I have a heart defect, and because of it I have a variety of unusual life experiences. But if you strip out everything in my life that is affected by my heart, there is still more than 90% of me left… and that part is boringly normal. I eat, I sleep, I chase the ladies – occasionally they chase me, but not as often as they should – and I even get frustrated and yell at the TV when the Atlanta Braves aren’t doing well. (I’ve been yelling a lot lately!) Oh, you do things like that too? It must not be that big of a deal, then.

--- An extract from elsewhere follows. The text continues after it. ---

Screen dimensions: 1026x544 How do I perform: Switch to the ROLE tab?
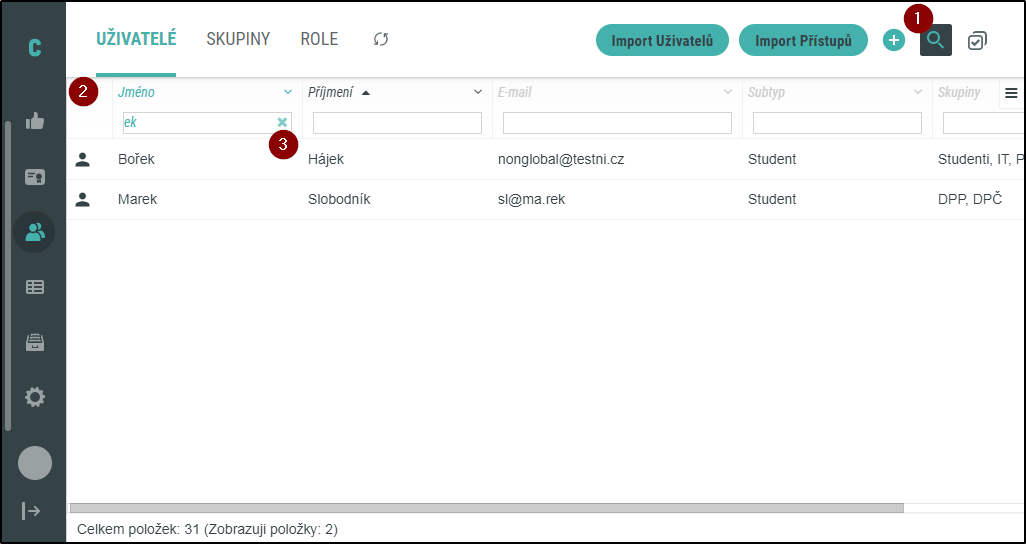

I had some good luck while I was traveling to Philadelphia for the Adult Congenital Heart Association (ACHA) convention – I had to change planes in Memphis, but my flight was delayed and that would leave me with only ten minutes to change planes. When I pointed that out to the ticket agent, they shifted me to another flight – direct to Philadelphia! But I arrived ninety minutes early and couldn’t check into the hotel, so I sat down and did a little people watching. I tried to guess who among those who passed by might also be an ACHA member. All my guesses were wrong – we don’t wear signs.
So even though some of us have to live with a different form of normal, we’re more alike than we are different. The goal of living with a heart defect is not to withdraw into our own world, but to live. And that is probably the most important piece of wisdom that I can pass on.